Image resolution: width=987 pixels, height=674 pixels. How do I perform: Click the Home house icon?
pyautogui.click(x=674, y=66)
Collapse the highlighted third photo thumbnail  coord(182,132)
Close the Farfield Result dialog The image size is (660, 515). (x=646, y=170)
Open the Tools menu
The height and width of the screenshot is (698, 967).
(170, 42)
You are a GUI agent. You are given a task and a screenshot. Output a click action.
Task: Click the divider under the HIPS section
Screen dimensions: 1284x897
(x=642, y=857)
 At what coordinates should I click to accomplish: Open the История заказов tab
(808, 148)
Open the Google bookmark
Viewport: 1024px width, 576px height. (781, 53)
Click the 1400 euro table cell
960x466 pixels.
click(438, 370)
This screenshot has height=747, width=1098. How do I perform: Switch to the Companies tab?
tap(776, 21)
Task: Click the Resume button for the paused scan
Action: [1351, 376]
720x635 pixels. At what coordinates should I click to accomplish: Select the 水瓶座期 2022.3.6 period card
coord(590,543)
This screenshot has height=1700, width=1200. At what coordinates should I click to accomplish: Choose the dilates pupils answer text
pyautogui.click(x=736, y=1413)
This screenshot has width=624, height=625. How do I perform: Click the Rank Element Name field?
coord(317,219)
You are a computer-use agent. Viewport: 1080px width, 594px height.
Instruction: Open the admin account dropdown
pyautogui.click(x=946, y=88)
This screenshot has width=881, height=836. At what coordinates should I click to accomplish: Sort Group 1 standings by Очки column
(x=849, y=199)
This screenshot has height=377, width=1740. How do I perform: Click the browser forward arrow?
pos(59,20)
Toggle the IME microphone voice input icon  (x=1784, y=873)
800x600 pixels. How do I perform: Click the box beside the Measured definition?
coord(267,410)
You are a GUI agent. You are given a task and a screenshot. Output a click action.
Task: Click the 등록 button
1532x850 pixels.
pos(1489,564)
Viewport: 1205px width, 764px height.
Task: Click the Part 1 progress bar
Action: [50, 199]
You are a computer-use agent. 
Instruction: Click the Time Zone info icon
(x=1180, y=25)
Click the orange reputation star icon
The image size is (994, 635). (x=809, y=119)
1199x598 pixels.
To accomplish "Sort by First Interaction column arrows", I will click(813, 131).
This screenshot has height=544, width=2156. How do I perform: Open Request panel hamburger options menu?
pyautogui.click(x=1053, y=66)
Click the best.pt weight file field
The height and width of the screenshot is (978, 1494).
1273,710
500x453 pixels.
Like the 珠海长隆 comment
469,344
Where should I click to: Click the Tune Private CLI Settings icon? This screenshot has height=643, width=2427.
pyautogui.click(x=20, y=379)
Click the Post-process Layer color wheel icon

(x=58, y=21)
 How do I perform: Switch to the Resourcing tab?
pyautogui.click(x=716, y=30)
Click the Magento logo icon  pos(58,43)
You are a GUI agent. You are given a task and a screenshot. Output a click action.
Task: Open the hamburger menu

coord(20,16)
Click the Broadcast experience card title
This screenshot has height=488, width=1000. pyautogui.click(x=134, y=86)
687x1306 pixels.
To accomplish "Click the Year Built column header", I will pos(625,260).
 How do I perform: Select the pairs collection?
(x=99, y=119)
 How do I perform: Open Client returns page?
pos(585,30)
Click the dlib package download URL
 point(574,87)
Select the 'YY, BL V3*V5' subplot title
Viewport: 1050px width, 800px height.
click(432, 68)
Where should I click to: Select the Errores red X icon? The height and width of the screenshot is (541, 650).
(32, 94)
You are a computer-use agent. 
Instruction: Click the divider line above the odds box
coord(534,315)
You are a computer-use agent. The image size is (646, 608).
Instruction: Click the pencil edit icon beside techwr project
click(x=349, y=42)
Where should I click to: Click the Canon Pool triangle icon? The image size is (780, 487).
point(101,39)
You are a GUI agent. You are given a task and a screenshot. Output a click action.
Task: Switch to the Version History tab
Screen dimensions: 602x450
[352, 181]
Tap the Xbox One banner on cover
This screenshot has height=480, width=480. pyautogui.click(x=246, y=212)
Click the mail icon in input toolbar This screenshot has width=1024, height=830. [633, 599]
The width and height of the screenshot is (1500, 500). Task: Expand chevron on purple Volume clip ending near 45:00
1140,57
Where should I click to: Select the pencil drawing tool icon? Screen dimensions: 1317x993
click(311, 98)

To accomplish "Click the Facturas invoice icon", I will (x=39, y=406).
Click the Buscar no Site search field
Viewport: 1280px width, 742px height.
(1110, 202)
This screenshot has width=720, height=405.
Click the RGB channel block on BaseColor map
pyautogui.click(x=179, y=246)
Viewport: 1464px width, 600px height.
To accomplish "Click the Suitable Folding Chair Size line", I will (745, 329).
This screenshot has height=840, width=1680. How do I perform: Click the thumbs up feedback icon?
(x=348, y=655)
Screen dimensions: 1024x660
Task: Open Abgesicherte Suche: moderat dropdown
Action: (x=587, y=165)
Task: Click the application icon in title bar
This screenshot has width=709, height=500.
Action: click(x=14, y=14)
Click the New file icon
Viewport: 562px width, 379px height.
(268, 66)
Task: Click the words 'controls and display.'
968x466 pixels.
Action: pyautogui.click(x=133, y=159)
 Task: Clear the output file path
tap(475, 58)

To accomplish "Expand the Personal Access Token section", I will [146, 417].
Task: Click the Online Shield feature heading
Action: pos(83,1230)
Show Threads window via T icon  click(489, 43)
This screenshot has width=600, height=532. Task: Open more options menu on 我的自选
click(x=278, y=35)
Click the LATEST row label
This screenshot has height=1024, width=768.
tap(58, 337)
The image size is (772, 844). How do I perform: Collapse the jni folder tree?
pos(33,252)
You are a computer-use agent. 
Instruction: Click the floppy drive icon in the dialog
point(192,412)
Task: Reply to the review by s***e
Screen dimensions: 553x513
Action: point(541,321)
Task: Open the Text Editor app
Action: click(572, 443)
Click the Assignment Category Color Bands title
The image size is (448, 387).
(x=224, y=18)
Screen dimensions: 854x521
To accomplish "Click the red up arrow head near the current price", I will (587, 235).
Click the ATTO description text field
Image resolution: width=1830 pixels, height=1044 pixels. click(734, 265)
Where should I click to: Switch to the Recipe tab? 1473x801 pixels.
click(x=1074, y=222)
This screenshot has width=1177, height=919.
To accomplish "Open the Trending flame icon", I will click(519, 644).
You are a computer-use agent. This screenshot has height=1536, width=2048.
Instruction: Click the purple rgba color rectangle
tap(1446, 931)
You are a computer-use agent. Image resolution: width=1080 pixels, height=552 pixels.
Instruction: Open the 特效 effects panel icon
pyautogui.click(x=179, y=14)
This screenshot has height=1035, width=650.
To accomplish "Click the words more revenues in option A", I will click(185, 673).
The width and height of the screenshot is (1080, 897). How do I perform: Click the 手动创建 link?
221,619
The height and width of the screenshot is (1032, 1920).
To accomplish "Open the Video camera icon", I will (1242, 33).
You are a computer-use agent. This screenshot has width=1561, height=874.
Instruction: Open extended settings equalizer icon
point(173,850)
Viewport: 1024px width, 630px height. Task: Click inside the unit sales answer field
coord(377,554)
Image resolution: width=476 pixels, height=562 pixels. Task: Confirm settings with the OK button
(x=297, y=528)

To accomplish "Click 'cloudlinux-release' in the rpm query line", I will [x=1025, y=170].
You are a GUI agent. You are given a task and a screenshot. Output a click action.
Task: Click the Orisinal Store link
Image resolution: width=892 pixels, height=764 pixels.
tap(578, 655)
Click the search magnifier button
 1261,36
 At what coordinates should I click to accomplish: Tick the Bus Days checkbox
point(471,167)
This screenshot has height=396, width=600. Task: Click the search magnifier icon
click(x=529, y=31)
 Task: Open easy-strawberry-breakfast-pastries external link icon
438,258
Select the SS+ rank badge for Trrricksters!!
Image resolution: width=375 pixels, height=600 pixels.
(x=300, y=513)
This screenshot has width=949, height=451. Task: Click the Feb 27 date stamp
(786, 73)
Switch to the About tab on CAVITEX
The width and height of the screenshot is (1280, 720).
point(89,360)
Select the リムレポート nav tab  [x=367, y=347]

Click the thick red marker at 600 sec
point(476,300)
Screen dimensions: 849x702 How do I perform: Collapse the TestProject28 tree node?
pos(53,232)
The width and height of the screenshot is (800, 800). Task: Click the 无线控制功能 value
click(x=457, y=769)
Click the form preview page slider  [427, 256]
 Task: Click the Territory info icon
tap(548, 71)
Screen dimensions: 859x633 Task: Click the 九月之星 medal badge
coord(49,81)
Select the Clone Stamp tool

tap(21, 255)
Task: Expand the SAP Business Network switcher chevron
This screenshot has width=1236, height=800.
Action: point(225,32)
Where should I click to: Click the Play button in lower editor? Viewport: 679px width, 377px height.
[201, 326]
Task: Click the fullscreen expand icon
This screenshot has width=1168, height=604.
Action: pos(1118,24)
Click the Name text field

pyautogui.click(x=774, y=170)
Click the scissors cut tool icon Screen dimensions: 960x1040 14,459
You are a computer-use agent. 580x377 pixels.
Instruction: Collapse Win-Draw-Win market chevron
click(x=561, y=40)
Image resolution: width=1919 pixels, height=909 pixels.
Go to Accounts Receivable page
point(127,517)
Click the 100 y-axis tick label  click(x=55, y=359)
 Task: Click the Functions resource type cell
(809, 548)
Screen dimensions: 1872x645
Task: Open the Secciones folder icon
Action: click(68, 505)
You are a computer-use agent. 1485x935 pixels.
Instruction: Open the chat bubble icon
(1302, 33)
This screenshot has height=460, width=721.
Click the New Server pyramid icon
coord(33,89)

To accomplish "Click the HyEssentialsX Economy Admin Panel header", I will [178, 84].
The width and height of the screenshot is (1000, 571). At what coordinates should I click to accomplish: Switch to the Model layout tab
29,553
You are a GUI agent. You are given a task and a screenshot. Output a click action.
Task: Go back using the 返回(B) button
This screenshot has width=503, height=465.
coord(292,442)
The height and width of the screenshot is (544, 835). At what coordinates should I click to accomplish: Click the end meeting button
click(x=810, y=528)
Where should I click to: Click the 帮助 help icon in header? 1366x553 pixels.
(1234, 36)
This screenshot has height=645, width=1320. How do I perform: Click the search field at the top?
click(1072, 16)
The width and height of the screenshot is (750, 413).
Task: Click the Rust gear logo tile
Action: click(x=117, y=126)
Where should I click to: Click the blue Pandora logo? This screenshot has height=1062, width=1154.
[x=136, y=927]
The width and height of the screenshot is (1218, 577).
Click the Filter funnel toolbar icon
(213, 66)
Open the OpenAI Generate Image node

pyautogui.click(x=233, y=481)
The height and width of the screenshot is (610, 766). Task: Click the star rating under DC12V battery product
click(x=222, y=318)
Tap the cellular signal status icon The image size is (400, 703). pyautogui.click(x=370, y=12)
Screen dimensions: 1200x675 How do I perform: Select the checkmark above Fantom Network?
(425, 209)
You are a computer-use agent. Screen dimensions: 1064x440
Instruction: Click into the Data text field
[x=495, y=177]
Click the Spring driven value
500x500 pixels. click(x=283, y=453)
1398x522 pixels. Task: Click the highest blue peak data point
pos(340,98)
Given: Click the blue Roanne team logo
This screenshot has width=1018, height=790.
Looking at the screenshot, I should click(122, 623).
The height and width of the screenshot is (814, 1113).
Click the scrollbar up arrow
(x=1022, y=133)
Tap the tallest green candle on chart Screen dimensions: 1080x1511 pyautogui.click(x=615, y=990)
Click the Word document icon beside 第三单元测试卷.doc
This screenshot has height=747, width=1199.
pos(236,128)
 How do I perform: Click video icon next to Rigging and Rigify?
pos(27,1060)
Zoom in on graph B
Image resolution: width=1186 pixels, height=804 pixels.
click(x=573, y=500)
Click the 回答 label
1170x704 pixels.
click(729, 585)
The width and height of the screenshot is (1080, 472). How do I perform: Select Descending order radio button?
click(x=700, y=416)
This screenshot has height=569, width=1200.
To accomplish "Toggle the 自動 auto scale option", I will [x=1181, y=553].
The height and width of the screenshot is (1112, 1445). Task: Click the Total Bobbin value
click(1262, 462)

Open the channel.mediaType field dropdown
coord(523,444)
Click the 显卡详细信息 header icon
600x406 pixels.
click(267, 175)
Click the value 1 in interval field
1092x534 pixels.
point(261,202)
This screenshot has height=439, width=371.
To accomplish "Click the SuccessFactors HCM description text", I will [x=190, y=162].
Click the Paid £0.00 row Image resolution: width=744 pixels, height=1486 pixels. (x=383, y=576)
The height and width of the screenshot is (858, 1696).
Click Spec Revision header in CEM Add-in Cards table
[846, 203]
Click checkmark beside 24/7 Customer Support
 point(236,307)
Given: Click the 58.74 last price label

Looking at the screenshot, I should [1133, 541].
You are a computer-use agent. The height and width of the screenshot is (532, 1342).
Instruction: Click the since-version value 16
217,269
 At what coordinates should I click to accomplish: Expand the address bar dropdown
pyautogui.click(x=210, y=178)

------------------------------------------------------------------------

» **What is expected**: For the word "computer", count the lines of the listing that hold it, and reply with the count by itself.

» **Answer to this problem**: 12